----- Extracted material -----

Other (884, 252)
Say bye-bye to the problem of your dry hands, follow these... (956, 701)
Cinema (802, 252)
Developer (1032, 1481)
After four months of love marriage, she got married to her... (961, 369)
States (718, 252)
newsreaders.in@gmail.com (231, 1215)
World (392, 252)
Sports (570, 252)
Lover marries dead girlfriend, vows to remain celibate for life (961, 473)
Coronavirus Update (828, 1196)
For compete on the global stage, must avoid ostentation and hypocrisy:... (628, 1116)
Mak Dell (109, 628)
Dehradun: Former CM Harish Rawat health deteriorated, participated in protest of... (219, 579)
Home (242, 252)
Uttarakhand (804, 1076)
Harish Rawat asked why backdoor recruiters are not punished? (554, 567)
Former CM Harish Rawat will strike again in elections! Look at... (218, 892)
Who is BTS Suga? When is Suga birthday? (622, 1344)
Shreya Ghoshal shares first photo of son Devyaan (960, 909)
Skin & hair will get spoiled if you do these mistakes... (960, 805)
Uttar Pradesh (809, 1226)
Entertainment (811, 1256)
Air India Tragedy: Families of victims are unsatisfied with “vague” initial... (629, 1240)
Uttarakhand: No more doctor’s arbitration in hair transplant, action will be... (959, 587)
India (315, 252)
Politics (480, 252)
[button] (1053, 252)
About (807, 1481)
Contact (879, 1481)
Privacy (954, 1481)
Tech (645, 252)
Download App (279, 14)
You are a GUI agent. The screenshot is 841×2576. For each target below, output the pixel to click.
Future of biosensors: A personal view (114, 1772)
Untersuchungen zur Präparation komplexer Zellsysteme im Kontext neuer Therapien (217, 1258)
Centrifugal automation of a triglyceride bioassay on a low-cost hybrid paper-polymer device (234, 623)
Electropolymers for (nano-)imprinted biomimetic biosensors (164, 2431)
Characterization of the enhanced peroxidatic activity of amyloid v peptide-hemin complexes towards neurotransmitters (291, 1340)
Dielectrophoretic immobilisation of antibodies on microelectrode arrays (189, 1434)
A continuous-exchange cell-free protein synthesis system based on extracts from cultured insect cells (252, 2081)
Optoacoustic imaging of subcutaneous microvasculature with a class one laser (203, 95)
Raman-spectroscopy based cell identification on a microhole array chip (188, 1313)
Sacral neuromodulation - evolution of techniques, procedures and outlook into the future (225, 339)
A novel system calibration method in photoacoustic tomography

-----

*Task instructions*:
Repeat the listing exactly, keeping every word in place.

*Response*:
Other (884, 252)
Say bye-bye to the problem of your dry hands, follow these... (956, 701)
Cinema (802, 252)
Developer (1032, 1481)
After four months of love marriage, she got married to her... (961, 369)
States (718, 252)
newsreaders.in@gmail.com (231, 1215)
World (392, 252)
Sports (570, 252)
Lover marries dead girlfriend, vows to remain celibate for life (961, 473)
Coronavirus Update (828, 1196)
For compete on the global stage, must avoid ostentation and hypocrisy:... (628, 1116)
Mak Dell (109, 628)
Dehradun: Former CM Harish Rawat health deteriorated, participated in protest of... (219, 579)
Home (242, 252)
Uttarakhand (804, 1076)
Harish Rawat asked why backdoor recruiters are not punished? (554, 567)
Former CM Harish Rawat will strike again in elections! Look at... (218, 892)
Who is BTS Suga? When is Suga birthday? (622, 1344)
Shreya Ghoshal shares first photo of son Devyaan (960, 909)
Skin & hair will get spoiled if you do these mistakes... (960, 805)
Uttar Pradesh (809, 1226)
Entertainment (811, 1256)
Air India Tragedy: Families of victims are unsatisfied with “vague” initial... (629, 1240)
Uttarakhand: No more doctor’s arbitration in hair transplant, action will be... (959, 587)
India (315, 252)
Politics (480, 252)
[button] (1053, 252)
About (807, 1481)
Contact (879, 1481)
Privacy (954, 1481)
Tech (645, 252)
Download App (279, 14)
You are a GUI agent. The screenshot is 841×2576. For each target below, output the pixel to click.
Future of biosensors: A personal view (114, 1772)
Untersuchungen zur Präparation komplexer Zellsysteme im Kontext neuer Therapien (217, 1258)
Centrifugal automation of a triglyceride bioassay on a low-cost hybrid paper-polymer device (234, 623)
Electropolymers for (nano-)imprinted biomimetic biosensors (164, 2431)
Characterization of the enhanced peroxidatic activity of amyloid v peptide-hemin complexes towards neurotransmitters (291, 1340)
Dielectrophoretic immobilisation of antibodies on microelectrode arrays (189, 1434)
A continuous-exchange cell-free protein synthesis system based on extracts from cultured insect cells (252, 2081)
Optoacoustic imaging of subcutaneous microvasculature with a class one laser (203, 95)
Raman-spectroscopy based cell identification on a microhole array chip (188, 1313)
Sacral neuromodulation - evolution of techniques, procedures and outlook into the future (225, 339)
A novel system calibration method in photoacoustic tomography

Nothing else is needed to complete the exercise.